Ze zijn lang niet zo ingeburgerd als biologisch mensenvoeders, maar ook biologische diervoeders zitten in de lift. Zo is het Nederlandse katten- en hondenvoer Yarrah op steeds meer plaatsen verkrijgbaar en heeft Whiskas een biologische lijn. En ook een aantal buitenlandse merken treedt toe tot de diervoedermarkt, zoals Hermann's uit Duitsland en Orijen Regional Red uit Canada. Een interessante ontwikkeling, zeker nu de biologische veesector groeit en er voldoende reststromen zijn voor de productie van petfood.

Grenzen
Maar de bio-petfoodmarkt loopt tegen grenzen aan. Zodra een huisdier is aangewezen op speciale dieetvoeders staat de biologische sector met lege handen. Vroeg of laat moeten de meeste honden en katten op dieet. Bij gewrichtsklachten, nierklachten en tandklachten bijvoorbeeld. Daarvoor zijn speciale voeders in de handel met verlaagde eiwitgehaltes (bij nierklachten) of met speciale toevoegingen zoals glucosamine (voor gewrichten, schijnt bij dieren toch écht te helpen...) en trifosfaat (lost tandsteen op).

De laatst genoemde toevoegingen gelden volgens de regels voor biologische producten niet als natuurlijk en mogen daarom niet worden toegevoegd. De huisdiereneigenaar met een hart voor dieren ziet zich geconfronteerd met een vervelend dilemma: doormodderen met biologisch met alle dierenartskosten en huisdierleed van dien. Of het huisdier gezond houden en de vermaledijde intensieve veehouderij blijven sponsoren.

Als je gecertificeerd biologisch diervoeder op de markt wilt brengen, ben je allereerst verplicht om 95% biologische ingrediënten te gebruiken
Voor biologische diervoederproducten is het bovendien een bottleneck: willen ze zich uit hun nichemarktpositie losworstelen, dan moeten ze in staat zijn om voor elke levensfase van een dier voeders te verkopen.
Maar op dit moment staan ze met lege handen zodra huisdieren ten prooi vallen aan de meest voorkomende aandoeningen. En de kans is dan zeer groot dat honden- en kattenliefhebbers terugvallen op regulier dieetvoer.

Bijlagen V en VI
Bionext is de brancheorganisatie voor de biologische sector. Woordvoerder Miriam van Bree vragen we of er oplossingen in zicht zijn. Van Bree erkent dat deze problematiek speelt. "Als je gecertificeerd biologisch diervoeder op de markt wilt brengen, ben je allereerst verplicht om 95% biologische ingrediënten te gebruiken. Voor de overige 5 procent ben je bovendien gebonden aan ingrediënten die zijn erkend door de EU."
Er mag een aantal niet-biologische ingrediënten, toevoegingen en hulpstoffen in zitten maar alleen als ze voorkomen in de bijlagen V en bijlage VI van Verordening 889/2008. Neutraceuticals voor honden en katten zoals glucosamine en trifosfaat staan daar niet op.

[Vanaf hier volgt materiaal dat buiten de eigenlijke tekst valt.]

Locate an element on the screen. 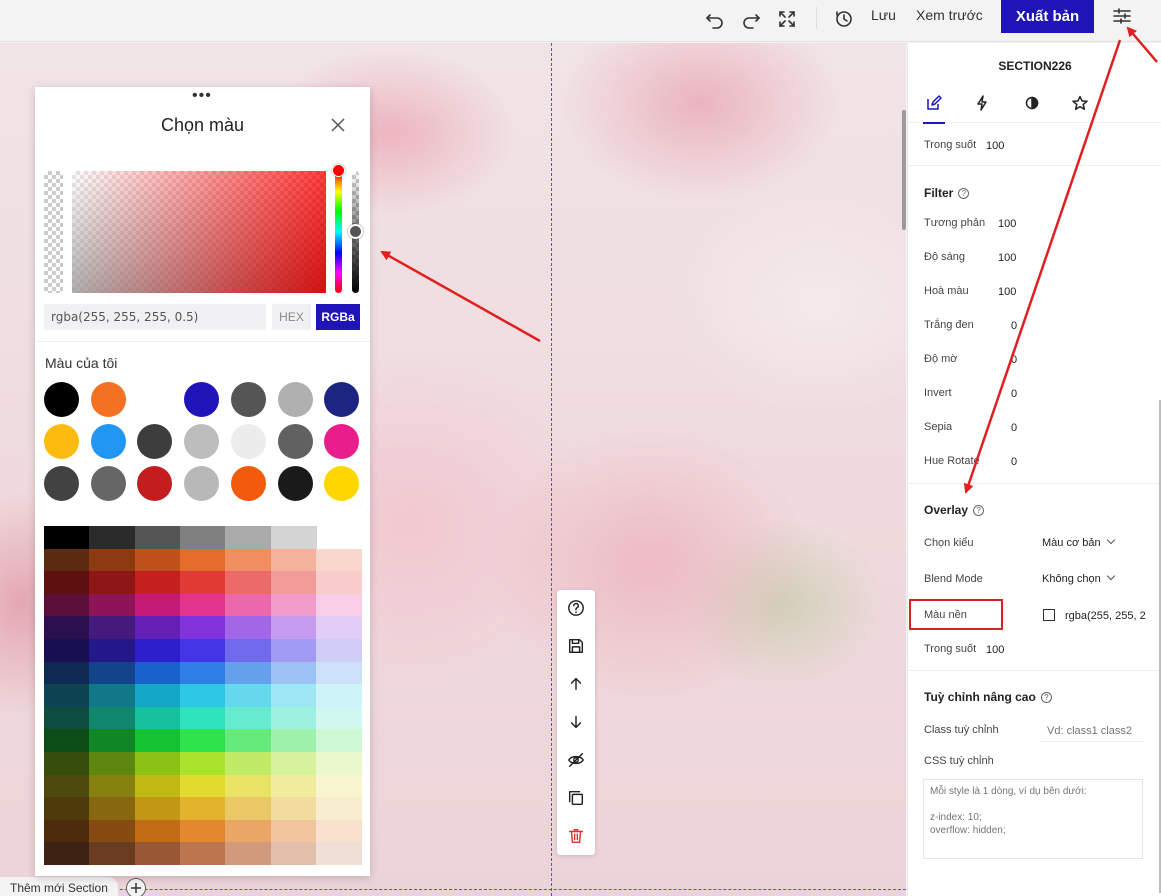 The height and width of the screenshot is (896, 1161). background-color-swatch is located at coordinates (1049, 615).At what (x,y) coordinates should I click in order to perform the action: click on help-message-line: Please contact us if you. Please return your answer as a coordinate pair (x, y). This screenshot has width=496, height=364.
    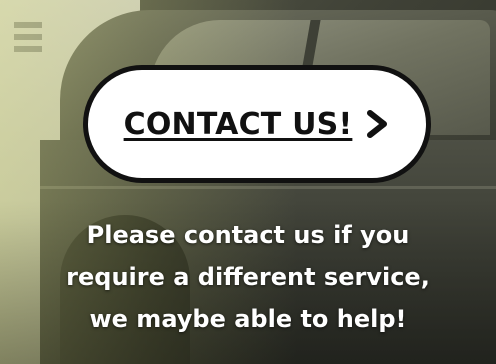
    Looking at the image, I should click on (248, 235).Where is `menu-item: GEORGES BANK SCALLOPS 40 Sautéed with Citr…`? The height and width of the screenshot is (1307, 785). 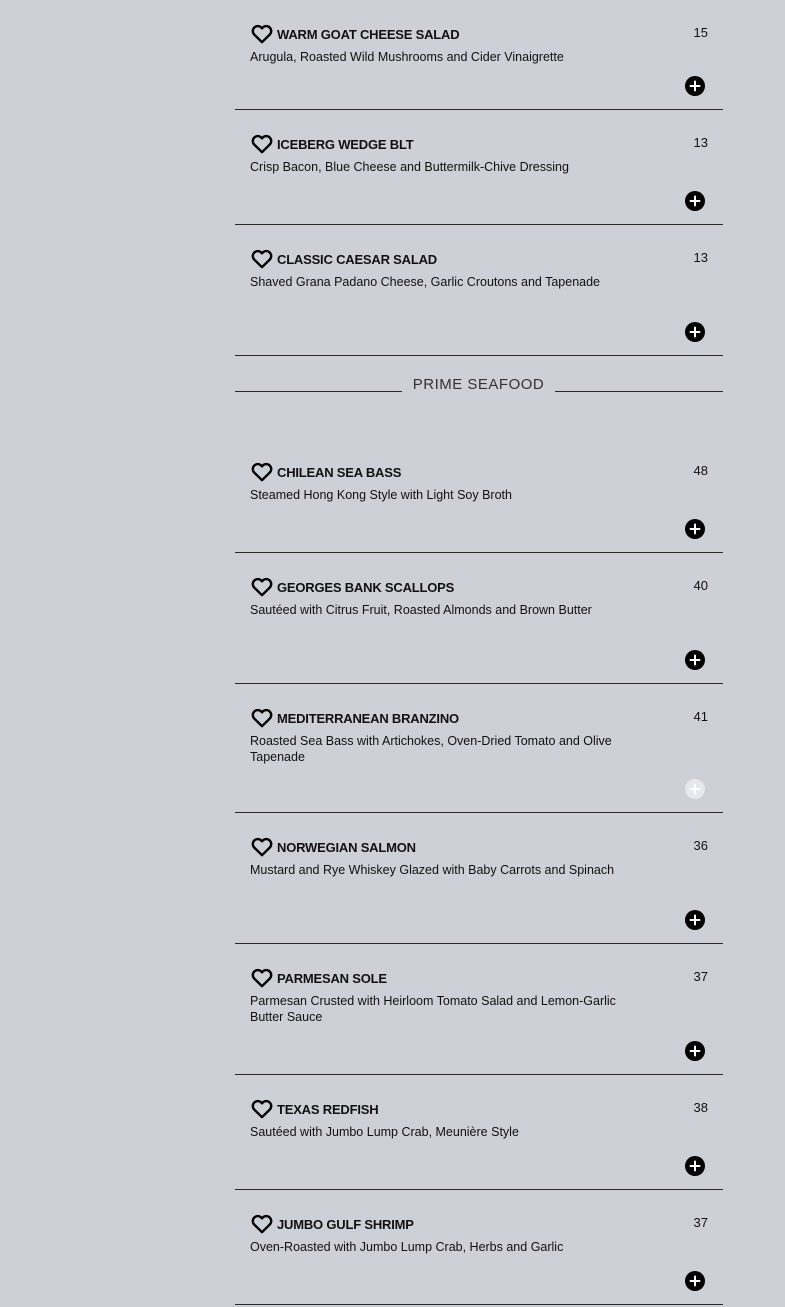 menu-item: GEORGES BANK SCALLOPS 40 Sautéed with Citr… is located at coordinates (479, 618).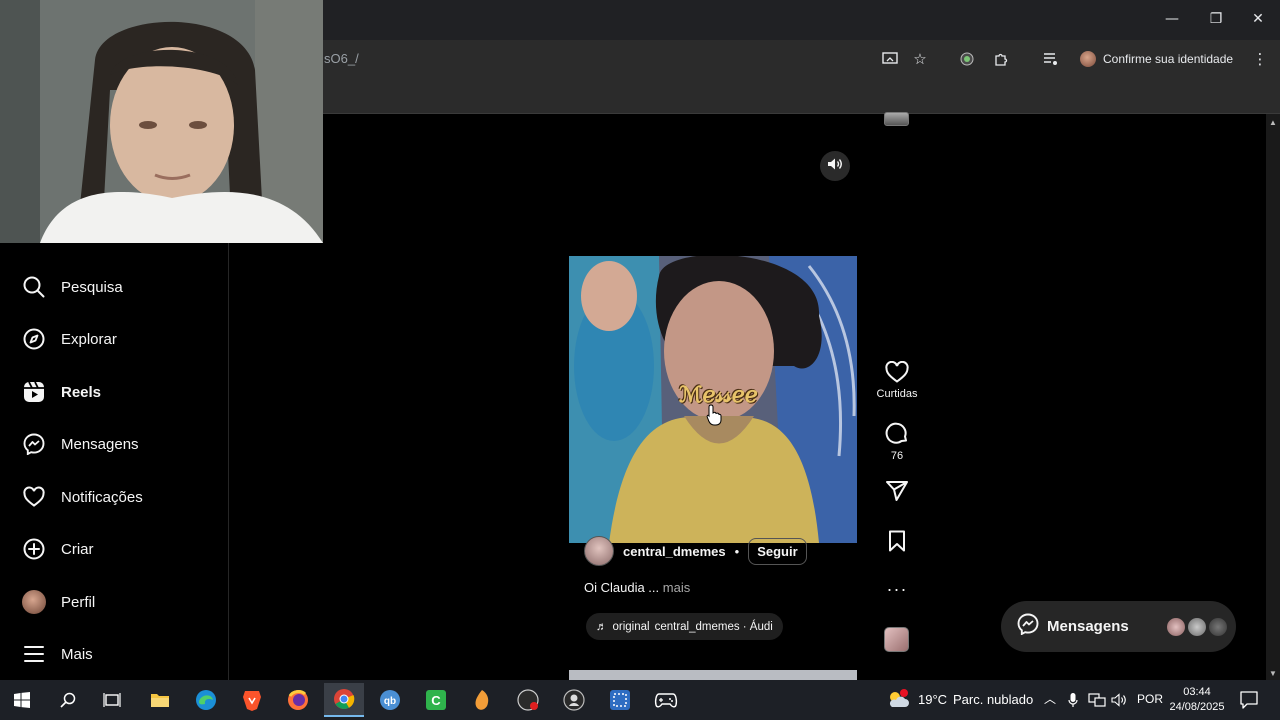  Describe the element at coordinates (1088, 626) in the screenshot. I see `messages-widget-label: Mensagens` at that location.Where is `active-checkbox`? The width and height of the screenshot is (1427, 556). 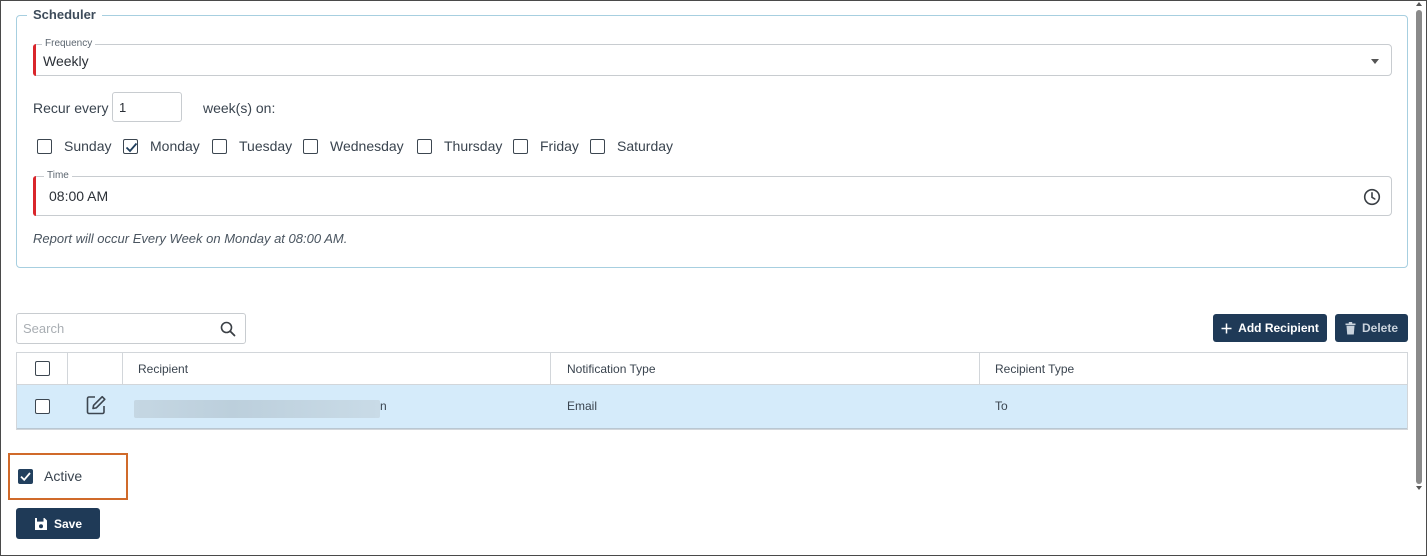 active-checkbox is located at coordinates (26, 476). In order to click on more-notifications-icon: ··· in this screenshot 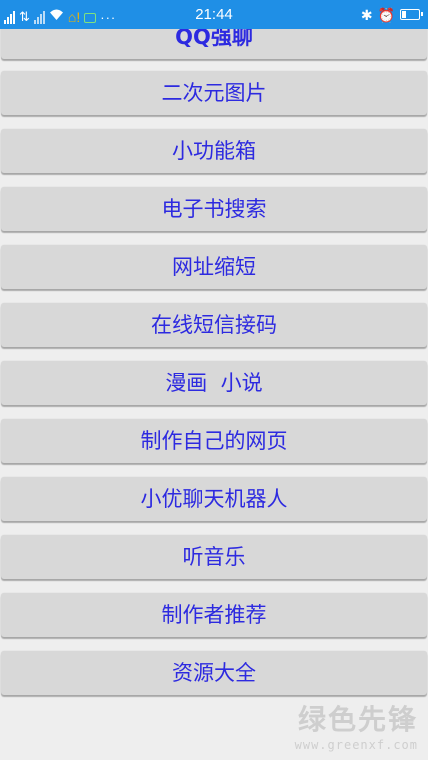, I will do `click(108, 17)`.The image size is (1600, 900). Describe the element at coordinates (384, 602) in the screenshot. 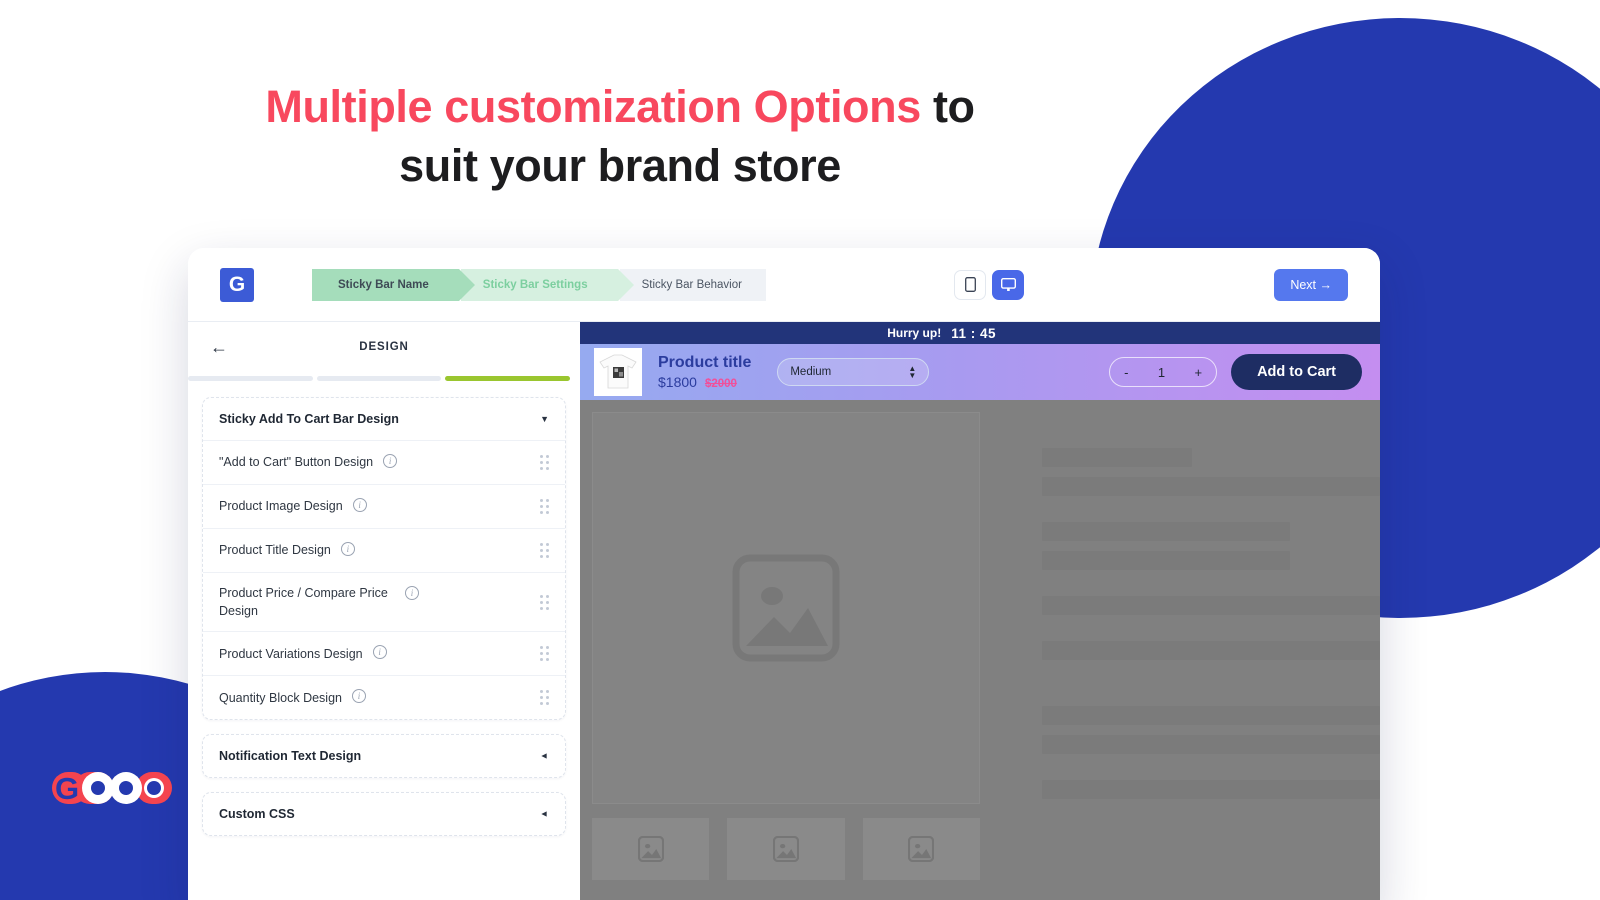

In theorie kan Brussel nieuwe ingrediënten op de lijst zetten. Van Bree "Dat is alleen een log en traag proces, nog net iets minder dan beton. De Brusselse regels veranderen maar moeizaam. Een land moet een voorstel doen met wijzigingen, met een compleet dossier. Dat kan geen commerciële partij zijn, dus daar zit de eerste drempel. Als duidelijk wordt dat er echt geen alternatief is, kan in Brussel een wijziging worden doorgevoerd."
Bionext kan voor Nederland het lobbytraject verzorgen, maar de belanghebbende moet wel wat geld meenemen. "Een fabrikant of belanghebbende moet betalen voor het lobbytraject want er zijn veel kosten aan verbonden. Ook stemmen wij af op onze achterban welke stoffen de prioriteit hebben."

Dure lobby
Er is een uitweg. De fabrikant kan een product maken dat niet het biologische keurmerk draagt, maar dat met bijvoorbeeld 95 procent biologische ingrediënten is gemaakt. Dat mag dan wél op de verpakking worden vermeld. Van Bree: "Dat is een goede manier voor een producent om de markt te verkennen. Vervolgens weet hij of het zin heeft om een lobbytraject in te zetten voor het opnemen van neutraceuticals in de lijst met toegestane toevoegingen."
Maar een zure appel is het wel. Zeker als je al veel geld hebt geïnvesteerd in een compleet biologische lijn van honden- en kattenproducten en je merknaam hebt verbonden aan het groene EU-vlaggetje. Maar een telefoontje naar Arthur Hartman, de kwaliteitsmanager van het Nederlandse Yarrah leert dat men open staat voor creatieve oplossingen. "We gaan er in elk geval over nadenken."